I am an NSF Graduate Research Fellow studying how local and global stressors alter the coral host and its associated microbial community. As part of project CHOMPIN, I conducted a month-long tank experiment at the Gump Research Station on Moorea, French Polynesia in September 2017. With my dissertation work, I will investigate how stressors such as fish predation, thermal stress, and nutrient enrichment act synergistically, additively, or antagonistically to destabilize the coral microbiome over time.

Biography

I received a B.S. in Ecology and Evolutionary Biology from Rice University in May 2016. In the Correa Lab at Rice, I studied macrobioerosion in the Flower Garden Banks National Marine Sanctuary with funding from Sigma Xi Grants-in-aid-of-research.

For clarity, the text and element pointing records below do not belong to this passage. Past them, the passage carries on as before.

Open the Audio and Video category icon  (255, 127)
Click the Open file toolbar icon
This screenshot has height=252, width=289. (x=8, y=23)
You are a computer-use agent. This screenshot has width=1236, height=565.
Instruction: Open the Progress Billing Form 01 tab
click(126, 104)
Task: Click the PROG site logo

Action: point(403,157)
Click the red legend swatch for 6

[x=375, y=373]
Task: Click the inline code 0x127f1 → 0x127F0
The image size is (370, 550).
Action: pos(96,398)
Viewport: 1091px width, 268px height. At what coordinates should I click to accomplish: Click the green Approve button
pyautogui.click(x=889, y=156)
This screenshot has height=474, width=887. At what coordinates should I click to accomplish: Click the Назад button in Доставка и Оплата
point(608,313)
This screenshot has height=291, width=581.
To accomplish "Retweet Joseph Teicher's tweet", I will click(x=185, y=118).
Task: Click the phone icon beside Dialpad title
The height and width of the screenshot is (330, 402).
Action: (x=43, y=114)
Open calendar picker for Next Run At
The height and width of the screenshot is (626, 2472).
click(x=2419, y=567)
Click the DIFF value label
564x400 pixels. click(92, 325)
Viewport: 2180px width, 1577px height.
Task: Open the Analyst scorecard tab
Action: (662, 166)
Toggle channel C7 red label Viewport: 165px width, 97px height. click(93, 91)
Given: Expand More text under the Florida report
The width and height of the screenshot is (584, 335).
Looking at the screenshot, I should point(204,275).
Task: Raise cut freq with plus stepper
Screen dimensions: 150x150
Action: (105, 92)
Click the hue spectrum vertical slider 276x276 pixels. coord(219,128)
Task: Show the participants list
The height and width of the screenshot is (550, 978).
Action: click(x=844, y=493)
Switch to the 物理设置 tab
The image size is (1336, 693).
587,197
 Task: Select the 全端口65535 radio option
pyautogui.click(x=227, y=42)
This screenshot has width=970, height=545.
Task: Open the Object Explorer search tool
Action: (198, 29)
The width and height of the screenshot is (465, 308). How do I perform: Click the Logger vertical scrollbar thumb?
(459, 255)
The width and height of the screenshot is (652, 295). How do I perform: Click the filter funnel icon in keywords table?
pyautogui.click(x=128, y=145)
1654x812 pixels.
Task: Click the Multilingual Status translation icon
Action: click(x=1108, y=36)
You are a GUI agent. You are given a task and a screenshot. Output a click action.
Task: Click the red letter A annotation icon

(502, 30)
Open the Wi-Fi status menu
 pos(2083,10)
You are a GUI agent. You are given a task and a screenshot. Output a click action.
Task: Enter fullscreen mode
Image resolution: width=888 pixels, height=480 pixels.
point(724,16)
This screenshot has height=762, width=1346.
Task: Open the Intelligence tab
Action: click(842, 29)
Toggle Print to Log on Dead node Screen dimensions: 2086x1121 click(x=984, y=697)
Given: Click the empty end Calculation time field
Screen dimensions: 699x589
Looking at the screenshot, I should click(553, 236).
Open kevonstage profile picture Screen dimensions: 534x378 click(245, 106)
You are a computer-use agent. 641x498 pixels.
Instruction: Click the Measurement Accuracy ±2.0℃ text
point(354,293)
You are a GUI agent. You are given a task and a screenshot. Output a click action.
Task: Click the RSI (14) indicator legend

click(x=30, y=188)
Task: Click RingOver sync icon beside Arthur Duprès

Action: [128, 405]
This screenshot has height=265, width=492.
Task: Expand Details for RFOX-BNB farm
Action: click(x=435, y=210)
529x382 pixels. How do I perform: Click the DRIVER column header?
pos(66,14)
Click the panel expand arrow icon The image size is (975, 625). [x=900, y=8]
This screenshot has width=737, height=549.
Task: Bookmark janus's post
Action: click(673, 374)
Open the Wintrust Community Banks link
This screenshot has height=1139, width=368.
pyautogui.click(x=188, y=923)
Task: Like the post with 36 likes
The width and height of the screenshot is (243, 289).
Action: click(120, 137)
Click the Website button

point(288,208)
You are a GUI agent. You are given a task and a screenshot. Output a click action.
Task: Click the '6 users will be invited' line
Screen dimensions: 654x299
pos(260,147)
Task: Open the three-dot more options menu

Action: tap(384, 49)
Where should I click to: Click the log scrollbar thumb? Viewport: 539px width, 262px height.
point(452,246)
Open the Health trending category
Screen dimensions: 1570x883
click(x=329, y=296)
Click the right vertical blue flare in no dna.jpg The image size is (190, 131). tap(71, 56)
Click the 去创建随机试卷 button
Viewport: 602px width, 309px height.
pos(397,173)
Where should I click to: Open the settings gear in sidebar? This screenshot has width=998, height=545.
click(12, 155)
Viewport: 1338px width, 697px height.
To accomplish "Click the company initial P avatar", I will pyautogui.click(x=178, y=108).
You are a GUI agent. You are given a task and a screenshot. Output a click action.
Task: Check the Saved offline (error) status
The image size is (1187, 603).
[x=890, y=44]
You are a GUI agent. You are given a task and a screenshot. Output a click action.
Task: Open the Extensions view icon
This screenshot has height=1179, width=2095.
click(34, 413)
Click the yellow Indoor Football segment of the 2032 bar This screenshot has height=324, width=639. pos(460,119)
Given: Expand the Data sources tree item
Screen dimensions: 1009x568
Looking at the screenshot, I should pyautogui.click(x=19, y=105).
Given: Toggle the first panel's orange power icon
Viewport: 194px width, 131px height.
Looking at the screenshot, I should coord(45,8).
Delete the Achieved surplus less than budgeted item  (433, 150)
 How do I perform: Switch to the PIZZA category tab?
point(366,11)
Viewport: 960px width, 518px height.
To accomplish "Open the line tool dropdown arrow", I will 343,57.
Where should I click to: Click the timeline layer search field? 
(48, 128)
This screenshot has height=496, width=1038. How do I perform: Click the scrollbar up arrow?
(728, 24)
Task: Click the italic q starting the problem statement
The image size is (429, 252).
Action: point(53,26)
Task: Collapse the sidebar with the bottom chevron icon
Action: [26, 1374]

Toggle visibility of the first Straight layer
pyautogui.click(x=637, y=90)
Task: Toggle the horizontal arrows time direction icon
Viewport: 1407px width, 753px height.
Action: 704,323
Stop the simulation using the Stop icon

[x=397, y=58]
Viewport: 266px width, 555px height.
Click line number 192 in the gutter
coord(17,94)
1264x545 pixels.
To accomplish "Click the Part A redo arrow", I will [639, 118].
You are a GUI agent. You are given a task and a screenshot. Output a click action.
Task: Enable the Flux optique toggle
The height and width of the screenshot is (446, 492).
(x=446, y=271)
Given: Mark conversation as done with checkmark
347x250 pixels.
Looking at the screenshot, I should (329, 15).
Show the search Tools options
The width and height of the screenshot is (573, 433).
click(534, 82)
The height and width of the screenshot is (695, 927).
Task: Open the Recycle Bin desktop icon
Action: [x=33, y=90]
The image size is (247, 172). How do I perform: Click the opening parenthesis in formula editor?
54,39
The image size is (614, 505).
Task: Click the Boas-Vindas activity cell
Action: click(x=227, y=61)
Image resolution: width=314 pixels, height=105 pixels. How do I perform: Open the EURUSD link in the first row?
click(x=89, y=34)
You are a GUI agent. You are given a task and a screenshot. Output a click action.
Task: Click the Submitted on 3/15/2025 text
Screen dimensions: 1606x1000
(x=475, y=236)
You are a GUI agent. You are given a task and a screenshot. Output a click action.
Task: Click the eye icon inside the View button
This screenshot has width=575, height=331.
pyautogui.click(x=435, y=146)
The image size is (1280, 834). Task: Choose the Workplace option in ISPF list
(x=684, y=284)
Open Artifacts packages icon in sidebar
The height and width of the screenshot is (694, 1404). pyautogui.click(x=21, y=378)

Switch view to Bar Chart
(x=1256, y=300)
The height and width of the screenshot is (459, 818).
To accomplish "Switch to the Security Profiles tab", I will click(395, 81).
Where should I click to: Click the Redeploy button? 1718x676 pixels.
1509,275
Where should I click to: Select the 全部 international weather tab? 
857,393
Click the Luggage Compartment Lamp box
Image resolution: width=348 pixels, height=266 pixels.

I presented my undergraduate work with a poster at the 13th International Coral Reef Symposium in Honolulu, Hawaii in June 2016 and currently have two publications on mesophotic bioerosion in review. I joined the Vega Thurber Lab in September 2016 to work on project CHOMPIN. In April 2017, I received the NSF Graduate Research Fellowship. In fall of 2017, I spent 5 weeks at the Gump Biological Research Station in French Polynesia conducting a tank experiment. I gave an oral presentation of the preliminary results from project CHOMPIN at the European Coral Reef Symposium in Oxford, UK in December 2017. In addition to my PhD in Microbiology, I am working on coursework for a minor in Biological Data Science.